Statists, both in and out of government, like to play Kafkaesque games with the idea of consent. We are told by a certain type of feminist that consent must be explicitly verbal, ongoing, and "enthusiastic." They say it must be tiresomely re-ascertained over and over and over again, no matter how clearly it was expressed in the first place.
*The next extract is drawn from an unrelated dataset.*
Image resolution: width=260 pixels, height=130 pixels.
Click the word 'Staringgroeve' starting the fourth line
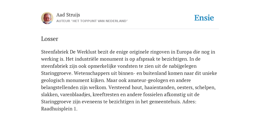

Modern Puritans, meanwhile, claim that people who engage in "deviant" sexual behavior (including sex work, BDSM, and--until very recently--homosexuality) are suffering from "Stockholm syndrome," "trauma bonding," or "false consciousness" and thus cannot consent to things they claim to enjoy because they are not in their right minds.
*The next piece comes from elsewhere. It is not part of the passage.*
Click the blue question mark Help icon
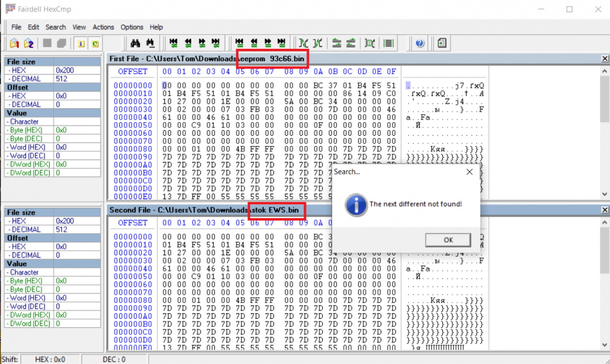The width and height of the screenshot is (610, 364). pyautogui.click(x=419, y=43)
But the most bizarre of these tortuous mind games, popular among radical feminists for years but gaining momentum today among "progressives," is the idea that if a person is paid to do something he wouldn't do for free, that constitutes "coercion" or even "violence." As Reason's Elizabeth Nolan Brown pointed out a few years ago, "In Seattle, sex must be a 'leisure activity' for both parties or it's nonconsensual, according to one area prosecutor." Brown was writing about Val Richey, a senior deputy prosecuting attorney for King County, Washington, who argued that all sex workers are victims of rape because someone paid them "essentially to turn a 'no' into a 'yes.'"

This dogma is deranged. Richey doesn't do his job for free; does that mean he is coerced, too? This contradiction doesn't seem to occur to...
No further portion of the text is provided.